[Buildbot-devel] Accumulating Scheduler

Brian Warner warner-buildbot at lothar.com
Mon Nov 28 04:32:07 UTC 2005


> I'm trying to implement my own Scheduler (derived from
> buildbot.scheduler.Scheduler), that manages only a single builder and
> continues to accumulate changes after the treeStableTimer has expired
> while the builder is still busy.

I'll respond to the first half of your message right now.. then you tell me
if you still want an answer to the second half.

> The problem I'm having is that there can be quite a long window of time
> that a build gets deferred for (because there are no available slaves),
> and in that time people continue to commit at greater intervals than
> treeStableTimer.  Thus I can end up with very long queues of pending
> builds.

The way the buildbot usually deals with this is by "merging" BuildRequests.
Each Builder has a queue of pending BuildRequest objects.. one gets added to
the queue each time the Scheduler fires, so there could be an arbitrarily
large number of them stacked up, waiting for a buildslave to become
available. However, once a slave *does* become available, the Builder walks
through the entire queue and finds all the BuildRequests that can be merged
with the first one. It then merges them all together, and starts a build that
will resolve all of them. Each build can thus pop multiple BuildRequests off
the queue, possibly all of them.

BuildRequests are mergeable if their SourceStamps are mergeable. Two
SourceStamps are mergeable if they're both builds of HEAD (of the same
branch), or if they're both builds of some set of Changes (all on the same
branch). So hitting the "force build" button a zillion times in a row will
result in a zillion BuildRequests, but only one (or maybe two) actual builds,
since they'll all be merged together. Likewise, submitting a zillion changes
(even if they're spaced out longer than the treeStableTimer, so they result
in multiple BuildRequests) will only result in a finite number of builds,
generally two: one for the first BuildRequest, and a second for all the rest
of them that got submitted after the first one started.

When two BuildRequests (one with Changes 1,2,3 and a second with Changes
4,5,6) are merged, the resulting Build does a checkout of Change #6. It is
possible that there was a problem with Change #2 and now the authors of
Changes #4 #5 and #6 will be incorrectly blamed for it, but it's the only way
to keep the BuildRequest queue from growing without bound. I picked this
merge strategy to balance off timeliness of builds against total amount of
work done for some set of Changes. (to be maximally fine-grained about
assigning blame and to provide results as quickly as possible, you should
build each Change separately; if you want to absolutely minimize the number
of builds, you wait a couple days just in case they decide to commit
something else).

The "14 pending builds" display is a bit scary and not entirely accurate. It
would be equally correct to have the merge step take place when the new
BuildRequest is *added* to the queue, rather than when one of them gets
pulled off. Grep around for 'canBeMergedWith' in buildbot/process/builder.py
to see where this logic is implemented.

So.. does that address the problem? If not, let me know, and I'll see if I
can come up with answers to the second half of your message.

══════

TASKS |
1. Answer these questions from the message about merging BuildRequests:
(a) When does a BuildRequest get added to a Builder's queue?
(b) When a BuildRequest with Changes 1,2,3 is merged with one holding Changes 4,5,6, which Change does the resulting Build check out?
(c) What should be searched for in buildbot/process/builder.py to find where the merge logic is implemented?
2. According to the message about merging BuildRequests, why does the writer accept a merge strategy that can blame the wrong authors for a problem?
3. From the message about merging BuildRequests, write out the stretch from "Brian Warner warner-buildbot" through "is still busy.".

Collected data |
══════

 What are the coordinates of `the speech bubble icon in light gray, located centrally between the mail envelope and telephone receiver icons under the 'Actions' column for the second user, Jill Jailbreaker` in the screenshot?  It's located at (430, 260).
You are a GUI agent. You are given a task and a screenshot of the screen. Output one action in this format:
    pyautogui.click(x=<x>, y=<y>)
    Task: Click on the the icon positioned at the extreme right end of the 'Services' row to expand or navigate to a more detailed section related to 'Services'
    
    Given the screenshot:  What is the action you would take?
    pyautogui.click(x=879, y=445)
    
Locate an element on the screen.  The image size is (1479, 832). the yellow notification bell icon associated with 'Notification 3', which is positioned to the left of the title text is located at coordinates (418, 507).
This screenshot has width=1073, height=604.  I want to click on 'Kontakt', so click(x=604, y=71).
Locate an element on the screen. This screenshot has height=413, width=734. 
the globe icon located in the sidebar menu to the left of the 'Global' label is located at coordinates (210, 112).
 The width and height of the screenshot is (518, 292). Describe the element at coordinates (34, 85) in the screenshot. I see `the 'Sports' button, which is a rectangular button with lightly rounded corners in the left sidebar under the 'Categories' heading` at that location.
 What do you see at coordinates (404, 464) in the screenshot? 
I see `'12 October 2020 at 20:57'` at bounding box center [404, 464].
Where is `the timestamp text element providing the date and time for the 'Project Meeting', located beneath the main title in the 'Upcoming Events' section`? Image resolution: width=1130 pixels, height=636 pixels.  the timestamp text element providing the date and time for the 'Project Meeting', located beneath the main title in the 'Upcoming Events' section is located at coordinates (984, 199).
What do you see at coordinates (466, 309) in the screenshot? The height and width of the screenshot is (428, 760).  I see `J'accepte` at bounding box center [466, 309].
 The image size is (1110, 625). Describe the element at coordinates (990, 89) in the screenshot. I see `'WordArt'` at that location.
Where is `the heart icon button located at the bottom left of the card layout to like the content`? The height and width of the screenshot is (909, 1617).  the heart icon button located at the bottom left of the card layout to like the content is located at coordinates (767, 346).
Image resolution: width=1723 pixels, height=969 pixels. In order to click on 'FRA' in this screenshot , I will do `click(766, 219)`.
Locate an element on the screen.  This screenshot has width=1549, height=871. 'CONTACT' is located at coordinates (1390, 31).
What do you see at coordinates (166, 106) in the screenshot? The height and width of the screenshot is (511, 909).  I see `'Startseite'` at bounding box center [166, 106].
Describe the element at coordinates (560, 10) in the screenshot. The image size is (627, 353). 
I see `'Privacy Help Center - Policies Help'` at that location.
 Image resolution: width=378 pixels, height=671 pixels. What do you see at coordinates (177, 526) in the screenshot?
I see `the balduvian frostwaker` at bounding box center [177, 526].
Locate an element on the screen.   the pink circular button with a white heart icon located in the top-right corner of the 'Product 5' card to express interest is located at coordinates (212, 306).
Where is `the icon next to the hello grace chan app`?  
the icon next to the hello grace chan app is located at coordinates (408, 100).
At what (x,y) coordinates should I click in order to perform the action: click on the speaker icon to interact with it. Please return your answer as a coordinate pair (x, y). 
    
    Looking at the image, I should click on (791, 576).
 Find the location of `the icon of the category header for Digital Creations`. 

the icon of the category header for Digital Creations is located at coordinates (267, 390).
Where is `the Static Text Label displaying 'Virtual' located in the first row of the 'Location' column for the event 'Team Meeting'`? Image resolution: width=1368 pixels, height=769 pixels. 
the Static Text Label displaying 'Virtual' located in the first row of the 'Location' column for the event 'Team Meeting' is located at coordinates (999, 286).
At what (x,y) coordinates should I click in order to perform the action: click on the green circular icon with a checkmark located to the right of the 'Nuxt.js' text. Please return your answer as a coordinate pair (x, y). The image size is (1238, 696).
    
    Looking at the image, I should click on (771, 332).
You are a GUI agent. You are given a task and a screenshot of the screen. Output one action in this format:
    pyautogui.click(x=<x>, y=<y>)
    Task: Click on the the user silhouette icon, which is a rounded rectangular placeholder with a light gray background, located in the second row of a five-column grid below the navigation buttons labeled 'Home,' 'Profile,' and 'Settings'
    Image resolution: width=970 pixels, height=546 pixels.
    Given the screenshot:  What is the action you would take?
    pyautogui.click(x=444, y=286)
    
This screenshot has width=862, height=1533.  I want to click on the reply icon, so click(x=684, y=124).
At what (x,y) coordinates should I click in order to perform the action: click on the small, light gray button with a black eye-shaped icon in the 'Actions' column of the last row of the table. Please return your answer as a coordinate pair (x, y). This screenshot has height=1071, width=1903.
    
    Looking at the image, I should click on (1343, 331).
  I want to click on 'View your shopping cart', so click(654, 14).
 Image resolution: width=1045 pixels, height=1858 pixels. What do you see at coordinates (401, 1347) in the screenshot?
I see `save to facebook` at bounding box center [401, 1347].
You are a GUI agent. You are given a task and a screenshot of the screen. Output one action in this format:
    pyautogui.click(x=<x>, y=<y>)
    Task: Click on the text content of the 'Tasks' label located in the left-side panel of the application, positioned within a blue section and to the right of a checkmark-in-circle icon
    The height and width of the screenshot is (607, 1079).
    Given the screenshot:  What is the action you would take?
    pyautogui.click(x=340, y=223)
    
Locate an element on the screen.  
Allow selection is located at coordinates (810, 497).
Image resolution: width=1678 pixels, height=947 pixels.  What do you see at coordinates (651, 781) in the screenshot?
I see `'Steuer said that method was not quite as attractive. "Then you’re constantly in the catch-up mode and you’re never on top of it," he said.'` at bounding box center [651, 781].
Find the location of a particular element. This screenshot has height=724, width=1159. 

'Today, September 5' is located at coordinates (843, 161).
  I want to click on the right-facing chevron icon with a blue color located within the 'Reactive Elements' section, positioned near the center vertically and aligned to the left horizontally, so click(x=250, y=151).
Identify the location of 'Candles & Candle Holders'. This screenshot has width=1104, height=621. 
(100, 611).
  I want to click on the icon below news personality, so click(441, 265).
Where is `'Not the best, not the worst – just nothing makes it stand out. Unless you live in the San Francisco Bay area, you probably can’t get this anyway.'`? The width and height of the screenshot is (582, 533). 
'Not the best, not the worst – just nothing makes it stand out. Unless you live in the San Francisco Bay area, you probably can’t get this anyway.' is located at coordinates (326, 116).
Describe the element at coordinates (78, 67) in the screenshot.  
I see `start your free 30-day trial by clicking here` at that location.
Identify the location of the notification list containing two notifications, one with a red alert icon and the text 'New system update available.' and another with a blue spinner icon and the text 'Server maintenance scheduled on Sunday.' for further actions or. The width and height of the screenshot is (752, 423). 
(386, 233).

══════

ANSWERS GIVEN |
1.
(a) Each time the Scheduler fires.
(b) Change #6.
(c) 'canBeMergedWith'

2. A merged Build checks out only the latest Change, so a problem from an earlier Change, such as #2, could be blamed on the authors of later Changes. The writer accepts this because merging is the only way to keep the BuildRequest queue from growing without bound. The strategy balances timeliness of builds against the total amount of work done for a set of Changes.

3.
Brian Warner warner-buildbot at lothar.com
Mon Nov 28 04:32:07 UTC 2005


> I'm trying to implement my own Scheduler (derived from
> buildbot.scheduler.Scheduler), that manages only a single builder and
> continues to accumulate changes after the treeStableTimer has expired
> while the builder is still busy.